> [The data]:
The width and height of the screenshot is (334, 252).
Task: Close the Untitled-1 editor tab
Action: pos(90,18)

* * *

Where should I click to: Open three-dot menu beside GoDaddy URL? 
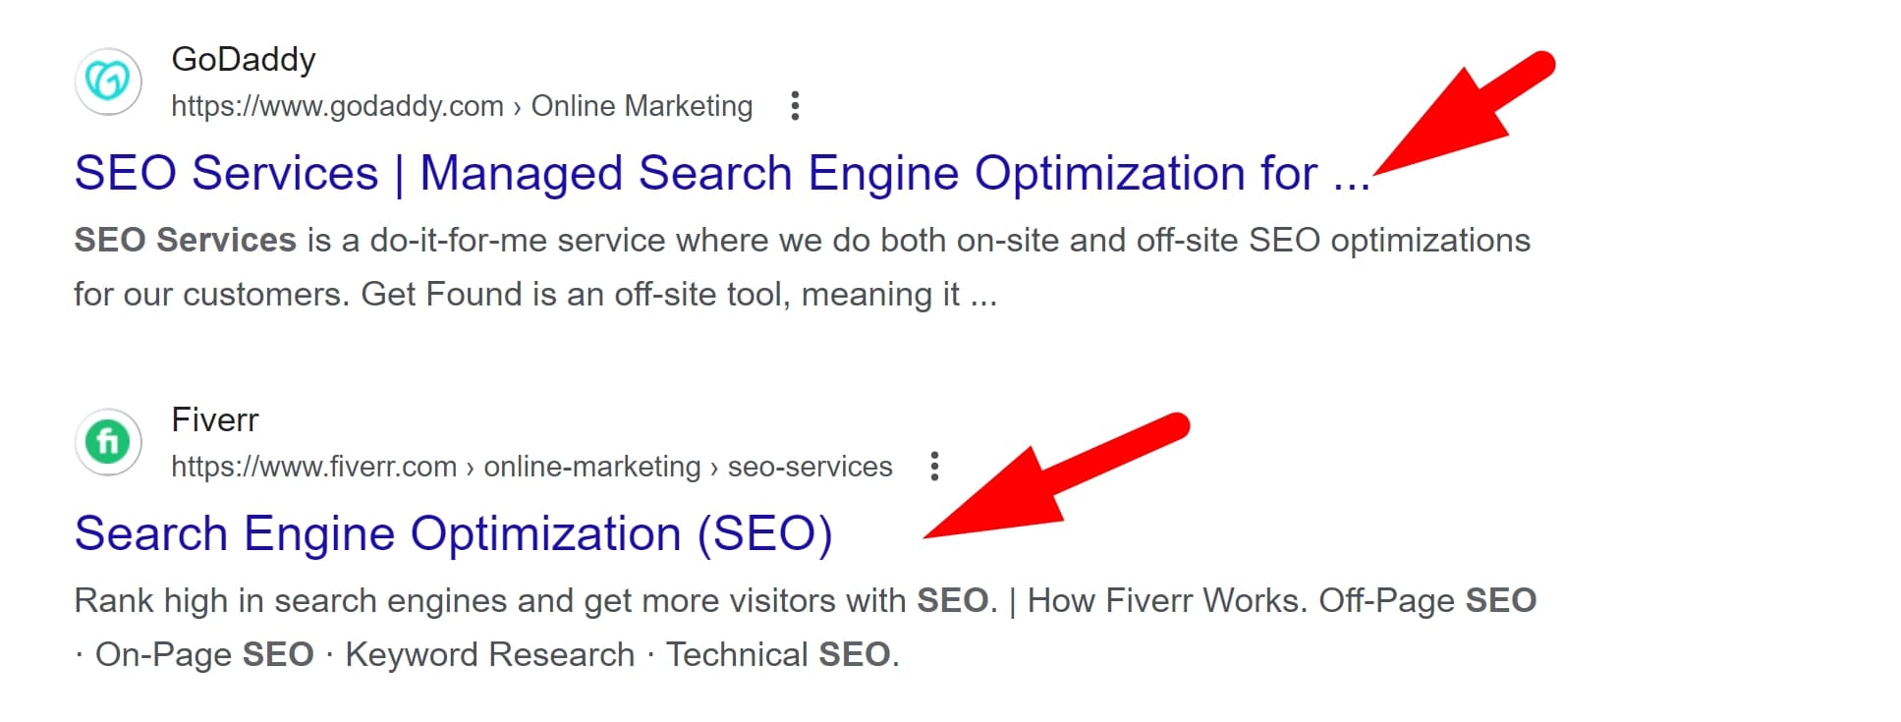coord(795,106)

==

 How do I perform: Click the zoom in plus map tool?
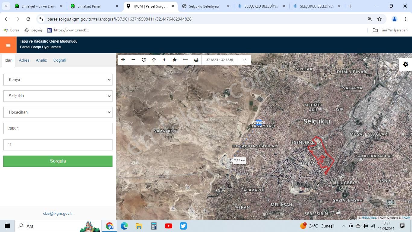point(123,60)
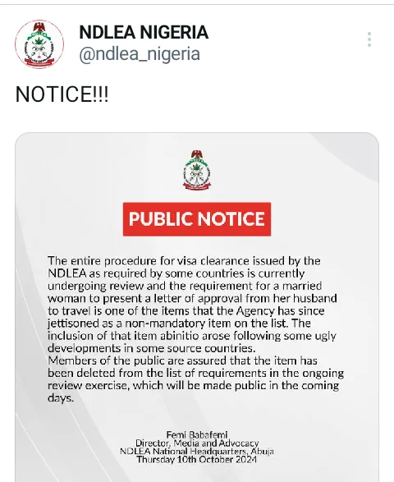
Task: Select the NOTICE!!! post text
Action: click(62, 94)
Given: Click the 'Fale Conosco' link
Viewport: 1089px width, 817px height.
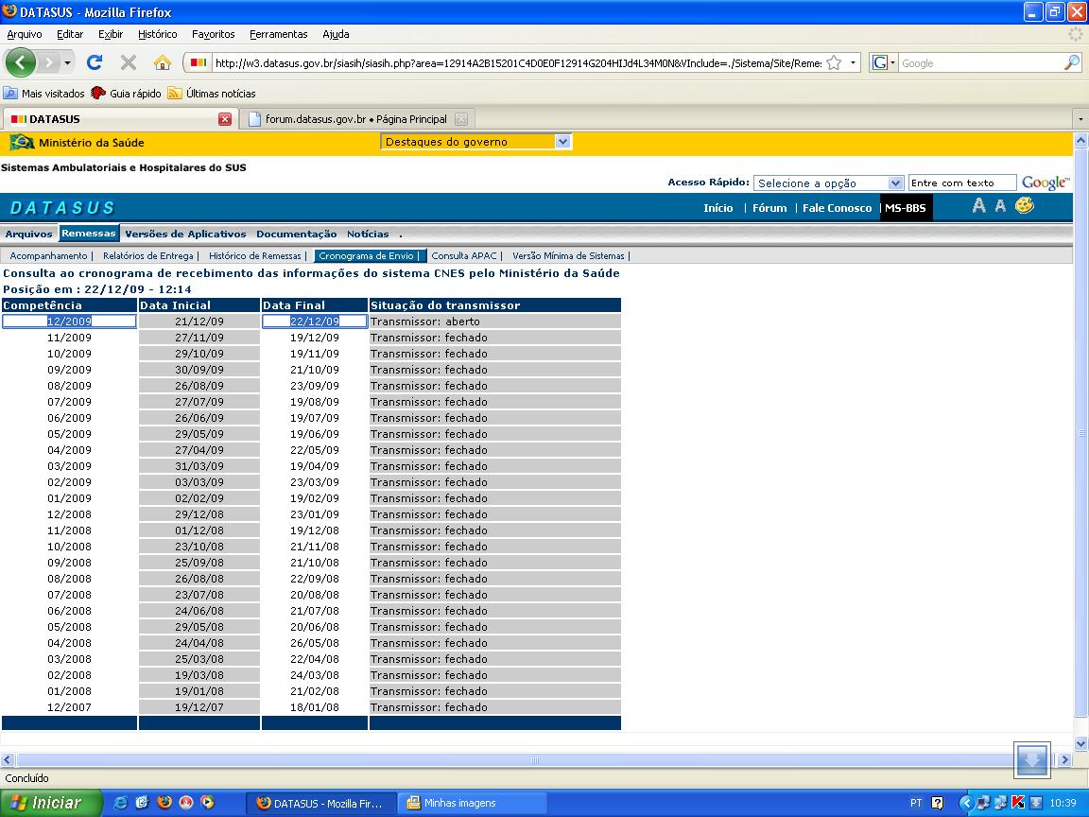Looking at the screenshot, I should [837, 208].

> [Instructions to follow]: Please give the data again starting at the line that contains "How do I perform: Click" and ending at the line that contains "Looking at the", swapping "Viewport" for "Display" and keeping everything else unchanged. Leave the pictures out.

> [Worked solution]:
 How do I perform: Click the zoom in plus map tool?
point(123,60)
Task: Select the NOTICE!!! post text
Action: click(62, 94)
Given: Click the 'Fale Conosco' link
Display: 1089px width, 817px height.
Looking at the screenshot, I should [837, 208].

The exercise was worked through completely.